OITAVA NA PENEIRA, OITAVA PENEIRANDO

Talvez muitos não se lembrem da música que dizia eu estava na peneira eu estava peneirando eu estava no namoro eu estava namorando. Mas a paródia é inevitável. Oitava na peneira oitava peneirando os vikings jogavam oitava esperando…
E o Brasil cai nas oitavas da final.
Putz, toda hora quem estava com a bola é a equipe vermelha. Eu bebia cerveja, a bola estava com eles. Ia ao banheiro, voltava: a bola estava com eles
O Brasil dava alguns ataques epilépticos e quase marcava, mas a bola voltava a ficar com eles. Eu berrava: Tá parecendo o Vasco, cadê o meio de campo?

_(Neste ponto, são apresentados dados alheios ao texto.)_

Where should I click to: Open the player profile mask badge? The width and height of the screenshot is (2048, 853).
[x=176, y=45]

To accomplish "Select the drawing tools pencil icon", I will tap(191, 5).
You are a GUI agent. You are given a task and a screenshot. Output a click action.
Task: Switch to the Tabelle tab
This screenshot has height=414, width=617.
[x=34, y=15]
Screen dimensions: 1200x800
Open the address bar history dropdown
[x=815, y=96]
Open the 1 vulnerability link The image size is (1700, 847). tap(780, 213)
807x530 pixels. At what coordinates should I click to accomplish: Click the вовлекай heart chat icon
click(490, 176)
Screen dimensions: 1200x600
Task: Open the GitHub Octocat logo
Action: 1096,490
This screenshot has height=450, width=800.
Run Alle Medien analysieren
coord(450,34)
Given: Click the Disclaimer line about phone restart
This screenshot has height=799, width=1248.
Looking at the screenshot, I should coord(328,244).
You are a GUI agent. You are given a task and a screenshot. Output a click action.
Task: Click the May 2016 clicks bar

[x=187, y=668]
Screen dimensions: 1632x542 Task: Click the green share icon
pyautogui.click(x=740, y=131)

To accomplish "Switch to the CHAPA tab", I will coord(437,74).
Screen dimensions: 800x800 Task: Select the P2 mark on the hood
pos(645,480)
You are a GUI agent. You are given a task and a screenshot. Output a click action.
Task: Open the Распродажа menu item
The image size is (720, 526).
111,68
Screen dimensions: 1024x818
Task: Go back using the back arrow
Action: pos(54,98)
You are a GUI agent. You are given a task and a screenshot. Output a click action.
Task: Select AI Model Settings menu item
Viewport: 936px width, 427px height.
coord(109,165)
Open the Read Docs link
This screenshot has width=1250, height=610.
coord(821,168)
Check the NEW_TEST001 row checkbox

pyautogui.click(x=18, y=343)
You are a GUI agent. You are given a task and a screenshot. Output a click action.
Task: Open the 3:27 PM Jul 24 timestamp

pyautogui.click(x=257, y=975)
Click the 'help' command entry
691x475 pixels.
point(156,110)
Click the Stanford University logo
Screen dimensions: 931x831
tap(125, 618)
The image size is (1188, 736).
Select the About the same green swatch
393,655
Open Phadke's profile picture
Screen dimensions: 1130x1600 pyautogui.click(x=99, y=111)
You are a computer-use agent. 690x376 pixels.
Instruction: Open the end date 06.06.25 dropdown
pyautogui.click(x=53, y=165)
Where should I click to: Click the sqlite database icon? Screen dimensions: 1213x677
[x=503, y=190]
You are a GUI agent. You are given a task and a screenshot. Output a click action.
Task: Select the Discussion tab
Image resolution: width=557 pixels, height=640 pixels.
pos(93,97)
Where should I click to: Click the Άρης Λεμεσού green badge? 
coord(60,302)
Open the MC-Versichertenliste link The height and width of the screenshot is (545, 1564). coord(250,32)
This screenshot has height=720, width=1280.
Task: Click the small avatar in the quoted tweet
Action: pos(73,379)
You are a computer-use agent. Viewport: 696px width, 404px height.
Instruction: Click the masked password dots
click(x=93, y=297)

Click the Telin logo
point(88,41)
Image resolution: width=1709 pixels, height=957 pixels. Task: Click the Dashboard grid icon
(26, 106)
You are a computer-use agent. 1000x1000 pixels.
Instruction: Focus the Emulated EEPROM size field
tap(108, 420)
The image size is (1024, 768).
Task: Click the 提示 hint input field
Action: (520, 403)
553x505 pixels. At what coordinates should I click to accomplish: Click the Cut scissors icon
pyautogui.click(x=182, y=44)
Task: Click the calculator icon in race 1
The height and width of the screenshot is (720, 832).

Houve o penalty. Achava que o Vini ia bater. Mas não: o Bruno. Tudo bem, ele estava sendo o melhor jogador do Brasil. Mas bater penalty? Na hora que ele virou os zóios e deu uma paradinha, antecipei: perdeu. E fui pegar uma latinha. E a bola estava com os noruegueses. Falei pro meu filho no zapzap: uma hora vai levar.
Claro que levou. Um, dois, Podia ser mais. Quando tiraram o Rayan, tirei meu time de campo. Pô, Ancelotti.
O futebol não é uma caixinha de surpresas.
È um caixão, com sua presa.
Só lamento ter visto meu neto de quatro anos chorando após a vitória da Noruega. Quem sabe as gerações futuras tenham uma sorte melhor. Eu já acho que nunca mais verei o Brasil hexacampeão. Terei quase oitenta na próxima Copa. E se passar dos oitenta, o radar me pega.